State v. Sheppard, No. 15901

CourtSupreme Court of West Virginia
Writing for the CourtMcGRAW
Citation310 S.E.2d 173,172 W.Va. 656
Docket NumberNo. 15901
Decision Date10 November 1983
PartiesSTATE of West Virginia v. Thomas SHEPPARD.

Page 173

310 S.E.2d 173
172 W.Va. 656
STATE of West Virginia
No. 15901.
Supreme Court of Appeals of West Virginia.
Nov. 10, 1983.

Page 177

[172 W.Va. 660] Syllabus by the Court

1. "An adversary judicial criminal proceeding is instituted against a defendant where the defendant after his arrest is taken before a magistrate pursuant to W.Va.Code, 62-1-5 [1965], and is, inter alia, informed pursuant to W.Va.Code, 62-1-6 [1965], of the complaint against him and of his right to counsel. Furthermore, where the defendant at that magistrate proceeding

Page 178

expresses a desire to be represented by counsel, a subsequent pretrial identification of the defendant at a police initiated line-up or one-on-one police initiated confrontation between the defendant and a witness or crime victim, without notice[172 W.Va. 661] to and in the absence of defense counsel, constitutes a violation of the defendant's right to counsel under the Sixth Amendment to the Constitution of the United States and under art. III, § 14, of the Constitution of West Virginia, so as to preclude any trial testimony in regard to the identification procedure." Syllabus Point 1, State v. Gravely, 171 W.Va. 428, 299 S.E.2d 375 (1982).

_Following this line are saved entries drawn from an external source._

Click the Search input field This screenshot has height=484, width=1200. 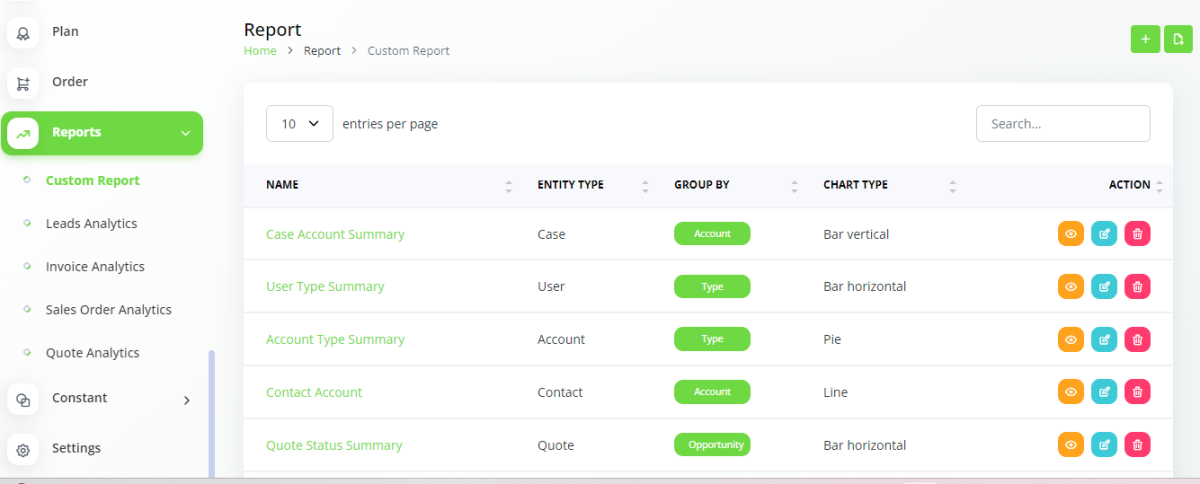1062,124
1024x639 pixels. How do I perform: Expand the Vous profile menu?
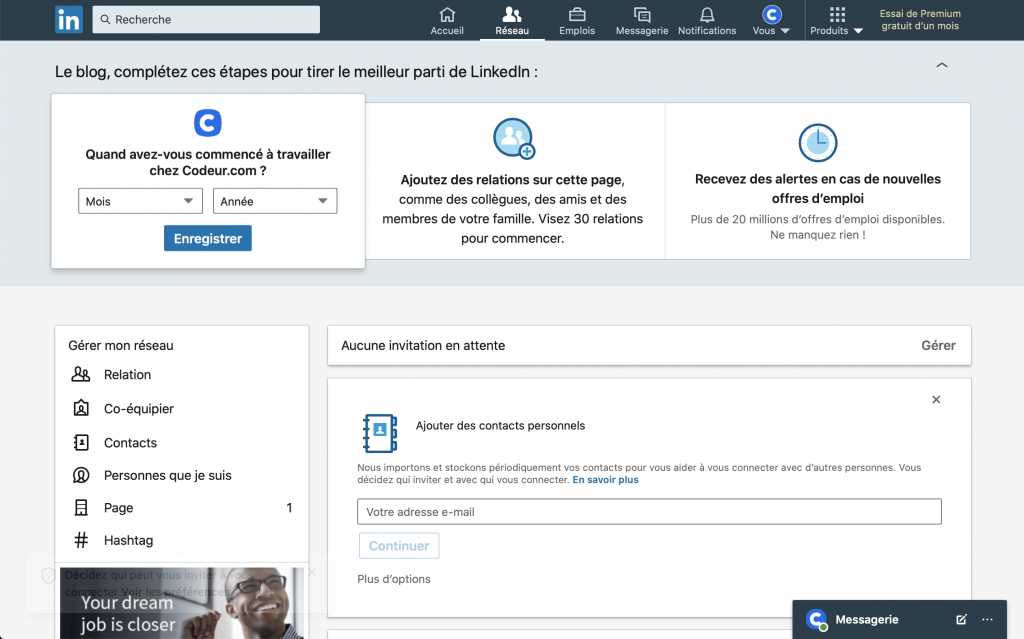point(771,20)
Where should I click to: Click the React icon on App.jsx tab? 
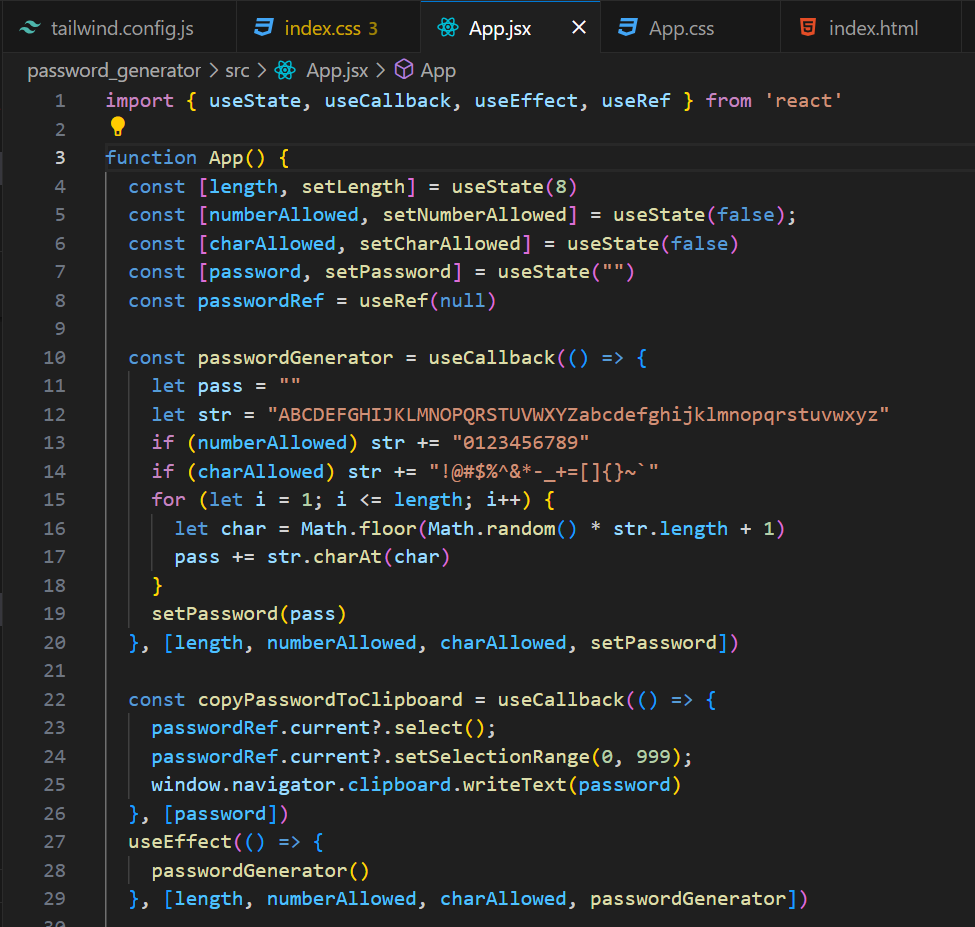tap(448, 28)
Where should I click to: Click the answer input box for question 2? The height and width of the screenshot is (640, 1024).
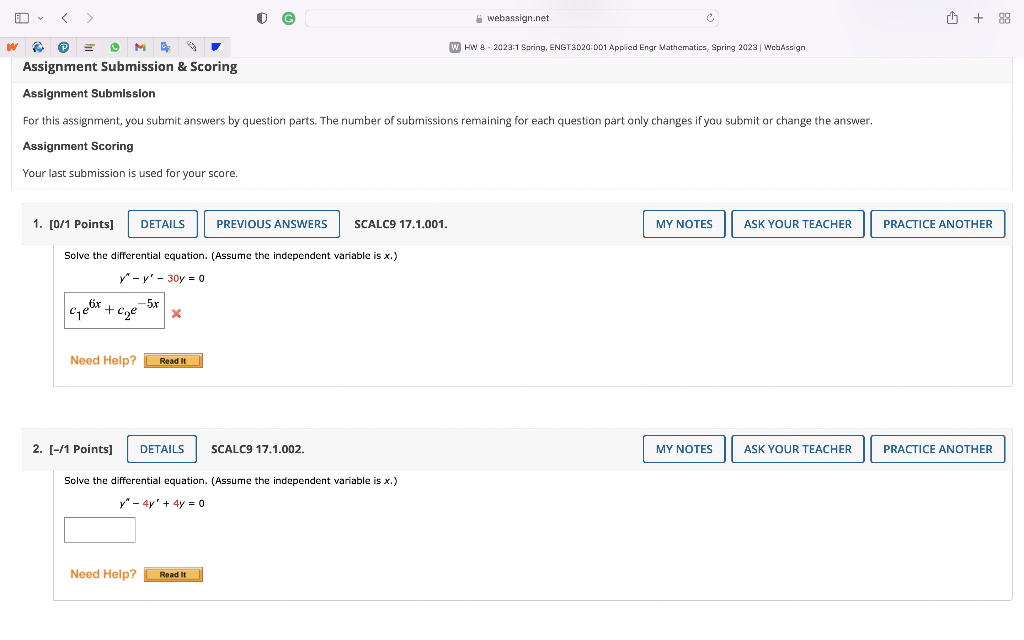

2. "The admission at trial of the testimony of a witness that he identified an accused prior to trial at a police initiated line-up or police initiated one-on-one confrontation between the witness and the accused, which pretrial identification procedure was a violation of the accused's right to counsel under the Sixth Amendment to the Constitution of the United States and under art. III, § 14, of the Constitution of West Virginia, constitutes reversible error, unless the admission of such testimony at trial is shown to be harmless constitutional error." Syllabus Point 3, State v. Gravely, 171 W.Va. 428, 299 S.E.2d 375 (1982).

3. " 'Failure to observe a constitutional right constitutes reversible error unless it can be shown that the error was harmless beyond a reasonable doubt.' Syllabus Point 5, State ex rel. Grob v. Blair, 158 W.Va. 1647, 214 S.E.2d 330 (1975)." Syllabus Point 5, State v. Boyd, 160 W.Va. 234, 233 S.E.2d 710 (1977).

4. "While an indigent defendant is entitled to competent counsel, he is not entitled to the appointment of any particular lawyer and may only reject representation by his court-appointed counsel for a good cause." Syllabus Point 2, Watson v. Black, 161 W.Va. 46, 239 S.E.2d 664 (1977).

5. "It is the obligation of an indigent criminal defendant to exert good faith efforts to cooperate with his court-appointed counsel and any objection which is made to court-appointed counsel which is not made in good faith need not be accepted by the trial court and, therefore, the defendant proceeds at his own peril if he continues to be uncooperative with his court-appointed counsel." Syllabus Point 4, Watson v. Black, 161 W.Va. 46, 239 S.E.2d 664 (1977) .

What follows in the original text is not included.